> _本文抜粋_:
よいデータセンターとは？ Part3 - Monoblogue of a security engineer

今回は、すべてのコメントの中で一二を争う程気合が入ったコメントを紹介します。
実に気合が入ったコメントであるだけでなく、実際にデータセンタの運用に非常に明るい方が書かれたコメントと思われ、示唆に富んでいます。

少々長くなりますが、以下の書き込みです。

– Raised floor is certainly important, and a given. Check
– Cable management above AND below the floor. This is not an either-or… Check
– Cooling capacity is hard to judge, should be scalable. Redundancy is often overlooked but is often even more important that capacity… Check
– Power quality: never seen a big datacenter without a Liebert, or at least UPS in every rack. Power does not have the be contitioned except between the UPS and the machines/devices. A whole data center power conditioner is often more efficient, but unnecessary for the little guys. either way – check.
– Age is irrelevent as long as it’s under support. If it’s not, replace it. Generators need to be run several times a year to validate their condition, and also to grease the innards… See too many good generators get kicked on and fail an hour later because the oil hand’t been changed in 3 years….
– Outages should be tracked, by system, rack row, and power distro. When system seem to be going down more frequently in one area, there’s usually an underlying reason… As Google recently proved as well for us all, do not ASSUME all is well, routine disgnostics including memory scans should be performed on ALL hardware. Even ECC RAM deteriorates with age (rapidly) and needs to be part of a maintenance testing and replacement policy – Check.
– Fire suppression is usually part of your building codes, and a given, as is the routine checks (at least anually) by law.

> _提供データ_:
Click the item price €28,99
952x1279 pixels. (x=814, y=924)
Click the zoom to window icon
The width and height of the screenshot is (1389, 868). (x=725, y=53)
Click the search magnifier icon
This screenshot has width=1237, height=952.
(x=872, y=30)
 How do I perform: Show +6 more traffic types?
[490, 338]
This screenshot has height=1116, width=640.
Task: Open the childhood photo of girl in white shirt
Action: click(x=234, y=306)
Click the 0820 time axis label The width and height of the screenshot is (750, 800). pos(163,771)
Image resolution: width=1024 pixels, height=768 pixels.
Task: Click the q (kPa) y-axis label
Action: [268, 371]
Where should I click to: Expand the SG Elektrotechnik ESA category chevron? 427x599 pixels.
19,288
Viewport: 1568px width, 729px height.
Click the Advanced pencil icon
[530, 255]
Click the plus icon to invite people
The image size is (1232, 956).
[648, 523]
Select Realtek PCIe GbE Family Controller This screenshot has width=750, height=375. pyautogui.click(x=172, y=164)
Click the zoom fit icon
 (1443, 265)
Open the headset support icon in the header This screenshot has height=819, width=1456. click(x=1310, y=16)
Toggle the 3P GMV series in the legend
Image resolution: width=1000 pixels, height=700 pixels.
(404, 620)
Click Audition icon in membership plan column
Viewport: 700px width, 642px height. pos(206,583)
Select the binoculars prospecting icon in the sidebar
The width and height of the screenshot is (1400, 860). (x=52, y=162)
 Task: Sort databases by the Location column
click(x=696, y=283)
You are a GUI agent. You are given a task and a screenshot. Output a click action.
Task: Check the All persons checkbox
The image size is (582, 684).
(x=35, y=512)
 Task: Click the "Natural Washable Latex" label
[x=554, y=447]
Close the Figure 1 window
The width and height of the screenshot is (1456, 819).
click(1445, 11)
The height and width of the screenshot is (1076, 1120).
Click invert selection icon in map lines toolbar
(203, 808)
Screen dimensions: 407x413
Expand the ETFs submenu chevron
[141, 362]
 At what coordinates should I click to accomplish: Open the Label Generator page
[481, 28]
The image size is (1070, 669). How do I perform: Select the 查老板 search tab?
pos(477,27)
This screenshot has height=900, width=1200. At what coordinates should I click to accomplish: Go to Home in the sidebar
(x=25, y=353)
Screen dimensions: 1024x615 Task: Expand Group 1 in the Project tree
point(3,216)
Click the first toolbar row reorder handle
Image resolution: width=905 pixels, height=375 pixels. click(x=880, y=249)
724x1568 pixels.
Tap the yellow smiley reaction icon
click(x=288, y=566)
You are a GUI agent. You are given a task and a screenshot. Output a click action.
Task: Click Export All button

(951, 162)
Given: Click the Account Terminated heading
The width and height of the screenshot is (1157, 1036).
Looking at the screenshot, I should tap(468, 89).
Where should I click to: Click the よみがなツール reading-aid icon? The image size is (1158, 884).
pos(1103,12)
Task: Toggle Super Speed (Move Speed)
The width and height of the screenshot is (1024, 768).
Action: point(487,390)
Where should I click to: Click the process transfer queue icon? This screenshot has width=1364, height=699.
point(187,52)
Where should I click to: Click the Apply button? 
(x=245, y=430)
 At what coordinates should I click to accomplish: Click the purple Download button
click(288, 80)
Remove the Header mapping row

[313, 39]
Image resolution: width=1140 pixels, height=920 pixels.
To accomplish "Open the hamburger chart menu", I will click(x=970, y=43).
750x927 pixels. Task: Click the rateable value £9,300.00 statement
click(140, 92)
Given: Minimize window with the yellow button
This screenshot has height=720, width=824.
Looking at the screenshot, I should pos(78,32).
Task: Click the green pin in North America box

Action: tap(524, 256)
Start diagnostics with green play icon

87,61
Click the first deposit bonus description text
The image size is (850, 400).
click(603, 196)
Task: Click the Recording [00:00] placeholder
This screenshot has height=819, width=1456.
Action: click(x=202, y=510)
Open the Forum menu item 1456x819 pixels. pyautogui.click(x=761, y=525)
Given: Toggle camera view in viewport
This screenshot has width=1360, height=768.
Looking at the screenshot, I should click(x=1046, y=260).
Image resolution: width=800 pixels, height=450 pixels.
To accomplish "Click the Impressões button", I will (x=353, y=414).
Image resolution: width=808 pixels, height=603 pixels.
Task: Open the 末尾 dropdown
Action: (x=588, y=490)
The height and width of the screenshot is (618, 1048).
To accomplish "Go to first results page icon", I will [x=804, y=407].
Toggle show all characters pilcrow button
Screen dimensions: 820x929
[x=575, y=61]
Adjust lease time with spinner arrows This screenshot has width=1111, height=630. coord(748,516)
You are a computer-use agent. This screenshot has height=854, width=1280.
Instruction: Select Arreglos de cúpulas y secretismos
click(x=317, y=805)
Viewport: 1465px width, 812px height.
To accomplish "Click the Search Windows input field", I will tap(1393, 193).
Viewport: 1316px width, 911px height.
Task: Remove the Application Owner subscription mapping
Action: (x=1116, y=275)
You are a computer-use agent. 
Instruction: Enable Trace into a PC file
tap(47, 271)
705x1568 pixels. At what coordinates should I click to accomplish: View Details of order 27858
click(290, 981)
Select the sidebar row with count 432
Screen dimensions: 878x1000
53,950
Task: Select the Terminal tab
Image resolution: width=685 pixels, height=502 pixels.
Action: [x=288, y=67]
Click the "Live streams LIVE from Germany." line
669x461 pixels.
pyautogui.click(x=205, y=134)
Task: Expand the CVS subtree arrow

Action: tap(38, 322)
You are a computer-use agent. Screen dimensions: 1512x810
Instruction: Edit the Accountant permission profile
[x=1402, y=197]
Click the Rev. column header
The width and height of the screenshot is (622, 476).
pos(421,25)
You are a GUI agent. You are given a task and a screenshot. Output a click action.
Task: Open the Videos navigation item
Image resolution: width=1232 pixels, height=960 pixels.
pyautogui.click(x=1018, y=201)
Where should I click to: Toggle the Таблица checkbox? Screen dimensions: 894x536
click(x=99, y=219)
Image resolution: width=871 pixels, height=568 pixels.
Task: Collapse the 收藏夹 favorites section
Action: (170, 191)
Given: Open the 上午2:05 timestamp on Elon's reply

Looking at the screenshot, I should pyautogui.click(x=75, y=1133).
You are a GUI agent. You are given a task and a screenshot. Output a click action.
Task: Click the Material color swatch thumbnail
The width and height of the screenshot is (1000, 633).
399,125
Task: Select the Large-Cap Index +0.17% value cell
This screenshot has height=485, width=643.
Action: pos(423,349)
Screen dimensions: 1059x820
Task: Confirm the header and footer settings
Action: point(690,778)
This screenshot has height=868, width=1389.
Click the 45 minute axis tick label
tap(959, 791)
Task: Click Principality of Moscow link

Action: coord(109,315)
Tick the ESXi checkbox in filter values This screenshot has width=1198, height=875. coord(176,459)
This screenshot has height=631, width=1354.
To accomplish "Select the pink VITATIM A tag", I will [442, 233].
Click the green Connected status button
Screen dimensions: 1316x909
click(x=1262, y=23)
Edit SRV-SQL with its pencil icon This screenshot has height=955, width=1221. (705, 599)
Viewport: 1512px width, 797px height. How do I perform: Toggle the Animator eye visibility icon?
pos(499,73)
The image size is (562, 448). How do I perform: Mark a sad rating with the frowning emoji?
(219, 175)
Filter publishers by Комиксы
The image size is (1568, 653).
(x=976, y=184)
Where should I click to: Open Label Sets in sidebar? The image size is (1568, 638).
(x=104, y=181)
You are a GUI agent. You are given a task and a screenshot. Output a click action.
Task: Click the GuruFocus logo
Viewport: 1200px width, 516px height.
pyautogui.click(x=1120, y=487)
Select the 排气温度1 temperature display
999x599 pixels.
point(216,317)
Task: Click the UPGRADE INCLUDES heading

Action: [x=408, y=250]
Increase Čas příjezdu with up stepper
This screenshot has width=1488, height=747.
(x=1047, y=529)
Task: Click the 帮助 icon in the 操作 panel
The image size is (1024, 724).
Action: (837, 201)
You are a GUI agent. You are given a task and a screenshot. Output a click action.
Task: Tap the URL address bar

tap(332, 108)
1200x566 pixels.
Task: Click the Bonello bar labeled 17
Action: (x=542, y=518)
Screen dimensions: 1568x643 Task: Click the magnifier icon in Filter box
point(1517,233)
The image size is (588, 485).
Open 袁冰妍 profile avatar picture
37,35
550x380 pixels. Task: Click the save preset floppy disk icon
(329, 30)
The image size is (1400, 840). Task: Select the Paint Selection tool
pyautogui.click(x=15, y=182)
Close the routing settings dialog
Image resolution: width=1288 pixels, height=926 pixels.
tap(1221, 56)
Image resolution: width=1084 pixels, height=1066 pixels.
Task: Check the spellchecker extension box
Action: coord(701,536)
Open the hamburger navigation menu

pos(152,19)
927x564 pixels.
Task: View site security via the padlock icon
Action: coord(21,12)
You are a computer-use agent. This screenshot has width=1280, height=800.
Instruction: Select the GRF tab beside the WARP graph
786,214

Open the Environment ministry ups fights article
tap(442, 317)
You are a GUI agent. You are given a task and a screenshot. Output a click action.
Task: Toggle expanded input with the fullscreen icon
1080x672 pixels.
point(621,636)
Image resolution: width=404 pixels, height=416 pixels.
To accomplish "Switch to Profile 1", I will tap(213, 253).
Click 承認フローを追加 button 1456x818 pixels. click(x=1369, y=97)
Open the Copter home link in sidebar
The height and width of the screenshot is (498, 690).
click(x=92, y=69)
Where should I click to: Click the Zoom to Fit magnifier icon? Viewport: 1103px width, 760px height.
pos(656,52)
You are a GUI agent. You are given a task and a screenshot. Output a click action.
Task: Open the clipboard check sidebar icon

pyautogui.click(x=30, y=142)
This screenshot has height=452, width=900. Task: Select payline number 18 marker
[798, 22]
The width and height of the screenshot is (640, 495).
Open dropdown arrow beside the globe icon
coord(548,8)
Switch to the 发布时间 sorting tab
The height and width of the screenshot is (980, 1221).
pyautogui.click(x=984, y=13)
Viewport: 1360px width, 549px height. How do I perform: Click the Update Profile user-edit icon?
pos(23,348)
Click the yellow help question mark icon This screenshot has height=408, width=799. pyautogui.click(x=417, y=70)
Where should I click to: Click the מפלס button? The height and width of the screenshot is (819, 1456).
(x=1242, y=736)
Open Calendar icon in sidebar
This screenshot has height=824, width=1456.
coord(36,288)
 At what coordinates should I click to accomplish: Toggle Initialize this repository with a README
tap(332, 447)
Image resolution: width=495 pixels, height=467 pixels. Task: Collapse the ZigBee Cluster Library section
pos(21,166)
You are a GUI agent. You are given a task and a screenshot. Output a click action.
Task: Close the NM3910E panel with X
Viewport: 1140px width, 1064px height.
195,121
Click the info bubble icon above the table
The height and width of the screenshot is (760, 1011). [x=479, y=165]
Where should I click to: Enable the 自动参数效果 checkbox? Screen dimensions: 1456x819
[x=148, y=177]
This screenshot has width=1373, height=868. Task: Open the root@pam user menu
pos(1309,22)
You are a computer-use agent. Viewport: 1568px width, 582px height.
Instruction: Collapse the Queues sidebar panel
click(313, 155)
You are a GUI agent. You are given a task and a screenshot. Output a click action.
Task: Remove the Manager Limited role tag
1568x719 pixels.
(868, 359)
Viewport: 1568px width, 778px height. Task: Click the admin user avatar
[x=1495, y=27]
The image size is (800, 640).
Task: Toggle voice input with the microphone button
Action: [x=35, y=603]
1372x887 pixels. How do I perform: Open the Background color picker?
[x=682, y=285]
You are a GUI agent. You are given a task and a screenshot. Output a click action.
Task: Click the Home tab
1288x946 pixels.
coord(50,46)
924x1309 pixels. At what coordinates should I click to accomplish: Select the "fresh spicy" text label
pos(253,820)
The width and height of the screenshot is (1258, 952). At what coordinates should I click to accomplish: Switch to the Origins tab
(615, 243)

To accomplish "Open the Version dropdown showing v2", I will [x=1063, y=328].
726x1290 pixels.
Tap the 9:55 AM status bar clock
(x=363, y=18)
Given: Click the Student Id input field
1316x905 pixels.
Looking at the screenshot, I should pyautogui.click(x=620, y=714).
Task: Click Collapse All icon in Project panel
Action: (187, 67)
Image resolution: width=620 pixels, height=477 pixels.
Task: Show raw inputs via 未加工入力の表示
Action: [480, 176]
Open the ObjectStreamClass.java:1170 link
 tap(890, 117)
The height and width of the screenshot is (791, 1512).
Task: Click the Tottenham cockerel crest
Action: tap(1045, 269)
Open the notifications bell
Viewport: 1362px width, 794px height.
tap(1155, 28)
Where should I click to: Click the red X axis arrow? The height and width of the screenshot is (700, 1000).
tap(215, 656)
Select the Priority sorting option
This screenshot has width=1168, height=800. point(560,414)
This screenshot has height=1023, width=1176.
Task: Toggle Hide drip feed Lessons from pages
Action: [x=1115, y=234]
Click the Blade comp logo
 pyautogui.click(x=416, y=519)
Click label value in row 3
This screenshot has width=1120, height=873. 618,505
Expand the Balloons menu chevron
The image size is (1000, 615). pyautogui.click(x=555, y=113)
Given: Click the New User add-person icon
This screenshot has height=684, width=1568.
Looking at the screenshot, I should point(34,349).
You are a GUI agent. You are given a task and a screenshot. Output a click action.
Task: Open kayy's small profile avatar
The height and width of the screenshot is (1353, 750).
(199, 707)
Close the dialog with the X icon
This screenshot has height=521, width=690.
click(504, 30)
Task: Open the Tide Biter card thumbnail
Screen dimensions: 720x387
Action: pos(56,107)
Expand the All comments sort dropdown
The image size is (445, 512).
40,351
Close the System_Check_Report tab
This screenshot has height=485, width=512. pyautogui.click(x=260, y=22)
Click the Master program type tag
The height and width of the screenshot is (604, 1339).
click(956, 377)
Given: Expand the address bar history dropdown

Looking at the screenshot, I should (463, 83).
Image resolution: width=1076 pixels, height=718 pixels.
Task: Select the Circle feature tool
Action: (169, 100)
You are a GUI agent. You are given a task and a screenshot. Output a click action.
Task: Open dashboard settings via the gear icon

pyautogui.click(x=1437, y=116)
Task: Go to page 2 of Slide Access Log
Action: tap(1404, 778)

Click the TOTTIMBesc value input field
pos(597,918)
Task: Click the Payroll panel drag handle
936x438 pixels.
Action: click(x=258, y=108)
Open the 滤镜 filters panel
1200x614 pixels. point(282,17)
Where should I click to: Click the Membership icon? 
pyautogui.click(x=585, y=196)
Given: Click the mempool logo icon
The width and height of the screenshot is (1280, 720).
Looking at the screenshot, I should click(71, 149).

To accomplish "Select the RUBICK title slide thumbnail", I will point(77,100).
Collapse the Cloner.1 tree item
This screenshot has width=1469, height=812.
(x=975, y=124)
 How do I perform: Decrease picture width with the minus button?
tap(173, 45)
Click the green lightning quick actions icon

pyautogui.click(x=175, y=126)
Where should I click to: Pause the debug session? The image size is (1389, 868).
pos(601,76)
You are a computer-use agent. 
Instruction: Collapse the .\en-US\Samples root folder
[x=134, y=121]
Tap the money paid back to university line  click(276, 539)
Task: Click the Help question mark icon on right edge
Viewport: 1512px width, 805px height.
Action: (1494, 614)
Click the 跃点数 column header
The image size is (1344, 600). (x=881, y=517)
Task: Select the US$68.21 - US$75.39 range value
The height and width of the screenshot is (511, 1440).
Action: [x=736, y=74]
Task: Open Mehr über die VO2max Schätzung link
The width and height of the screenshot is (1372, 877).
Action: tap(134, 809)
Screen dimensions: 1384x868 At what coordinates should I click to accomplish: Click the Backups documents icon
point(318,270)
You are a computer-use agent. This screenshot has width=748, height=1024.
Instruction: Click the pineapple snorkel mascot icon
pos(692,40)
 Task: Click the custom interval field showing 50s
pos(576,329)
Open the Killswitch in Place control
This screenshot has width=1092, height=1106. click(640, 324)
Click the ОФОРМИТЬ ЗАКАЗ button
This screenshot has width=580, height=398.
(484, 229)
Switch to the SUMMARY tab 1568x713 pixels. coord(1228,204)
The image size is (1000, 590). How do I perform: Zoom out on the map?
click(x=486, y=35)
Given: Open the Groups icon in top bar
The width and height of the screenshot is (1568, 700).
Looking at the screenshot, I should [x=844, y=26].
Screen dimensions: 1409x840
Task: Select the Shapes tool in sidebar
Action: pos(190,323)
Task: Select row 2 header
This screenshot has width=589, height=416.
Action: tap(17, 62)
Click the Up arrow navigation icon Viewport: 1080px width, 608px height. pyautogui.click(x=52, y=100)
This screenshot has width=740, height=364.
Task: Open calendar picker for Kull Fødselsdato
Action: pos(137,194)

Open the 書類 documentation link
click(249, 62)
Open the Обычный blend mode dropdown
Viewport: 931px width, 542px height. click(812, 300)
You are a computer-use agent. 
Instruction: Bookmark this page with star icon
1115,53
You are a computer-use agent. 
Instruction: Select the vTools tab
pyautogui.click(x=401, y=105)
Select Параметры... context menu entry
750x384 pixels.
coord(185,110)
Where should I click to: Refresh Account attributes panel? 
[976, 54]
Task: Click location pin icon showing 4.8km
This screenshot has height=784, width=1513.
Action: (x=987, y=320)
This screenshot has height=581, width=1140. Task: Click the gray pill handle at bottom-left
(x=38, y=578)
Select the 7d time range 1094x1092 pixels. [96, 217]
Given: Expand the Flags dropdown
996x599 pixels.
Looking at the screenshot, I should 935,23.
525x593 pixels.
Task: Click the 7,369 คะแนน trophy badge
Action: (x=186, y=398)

> _作業指示_:
a – データセンターの記事のうち、「よいデータセンターとは？ Part3 - Monoblogue」で始まり「少々長くなりますが、以下の書き込みです。」で終わる部分を一字一句そのまま書き写してください。
b – データセンターの記事をもとに、次の問いに答えてください。
(i) 発電機は状態確認のため、年にどのくらい運転すべきとされていますか。
(ii) 停止（outages）はどの単位ごとに記録すべきとされていますか。
(iii) 消火設備の定期点検は、法律上少なくともどの頻度で行うとされていますか。
c – 次の各記述がデータセンターの記事の内容と合っているかどうかを判断してください。それぞれ「はい」か「いいえ」で答え、根拠となる記事の語句をそのまま引用してください。
(i) 冗長性は容量よりもさらに重要であることが多い。
(ii) ケーブル管理は床上か床下のどちらか一方で行えばよい。
(iii) ECCメモリは経年劣化しない。

> _解答_:
a –
よいデータセンターとは？ Part3 - Monoblogue of a security engineer

今回は、すべてのコメントの中で一二を争う程気合が入ったコメントを紹介します。
実に気合が入ったコメントであるだけでなく、実際にデータセンタの運用に非常に明るい方が書かれたコメントと思われ、示唆に富んでいます。

少々長くなりますが、以下の書き込みです。

b –
(i) 年に数回（"several times a year"）
(ii) システム、ラック列、電源分配ごと（"by system, rack row, and power distro"）
(iii) 少なくとも年1回（"at least anually"）

c –
(i) はい："Redundancy is often overlooked but is often even more important that capacity"
(ii) いいえ："Cable management above AND below the floor. This is not an either-or"
(iii) いいえ："Even ECC RAM deteriorates with age (rapidly)"